LTL markets – already face the pressure pressures of demand and prices – now they are facing a spectrum of a new new participant. Recent data suggest this The industry approaches the point of slope where the discipline of the carrier’s price could start eroded.

Amazon’s strategic maneuvering according to LTL capabilities testifies to recent job posts for LTL product managers and network design positions. These roles, seemingly intended for Amazon Freight – a company truck and intermodal division – signal a clear intention to build LTL internal capacity.

It is unnecessary to say that the potential for the market disorder is significant.

JP Morgan Analyst Brian Ossenbeck warned in a research note that Amazon’s entry as a competitor for rent is a significant risk for LTL shares. “The most obvious risk of LTL supplies is if this service is starting for external users at some point in 2026, because it is quite impossible to return that disturbing idea in the frame,” Ossenbeck notes.

Amazon’s extensive cross -country and existing logistical assets provide a powerful foundation from which they will construct LTL operations, potentially creating a double influence: reducing demand for rival carriers, at the same time increasing the demand in the truck segment.

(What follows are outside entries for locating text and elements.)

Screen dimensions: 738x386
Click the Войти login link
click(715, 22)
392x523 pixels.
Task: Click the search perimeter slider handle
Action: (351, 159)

This threat comes in a particularly challenging time for existing LTL operators. TFI International CEO Alain Bedard Recently characterized the trucking industry as a “deep recession”, with quantities on alarming low levels. “This is still a very, very difficult environment,” Bedard said during the profit call, projecting that “the first six months of 2025 will be more difficult than the first six months of 2024.” This feeling echoes throughout the industry, and most of the main players predicted the further volume of the wind through the at least the first half of 2025.

Old Dominion Line – The Industry Bell – reported about the fall in revenue for the Q4 2024 compared to one year compared to one yearWith a tonnage daily, 8.2%falls. The company’s business ratio has worsened by 410 base points from year to year to 75.9%, which reflects the excess capacity stress in the expectation of a market turning point.

Similarly, the ARCBEST CORP segment based on property, which includes its LTL operations, recorded a drop of revenue of 7.6% compared to the year in the fourth quarter 2024By undercovering the pressure of the margin, he felt throughout the industry. Executive director Judy Mcreynolds emphasized the need for increased volume to use the company’s fixed cost network and margin extension.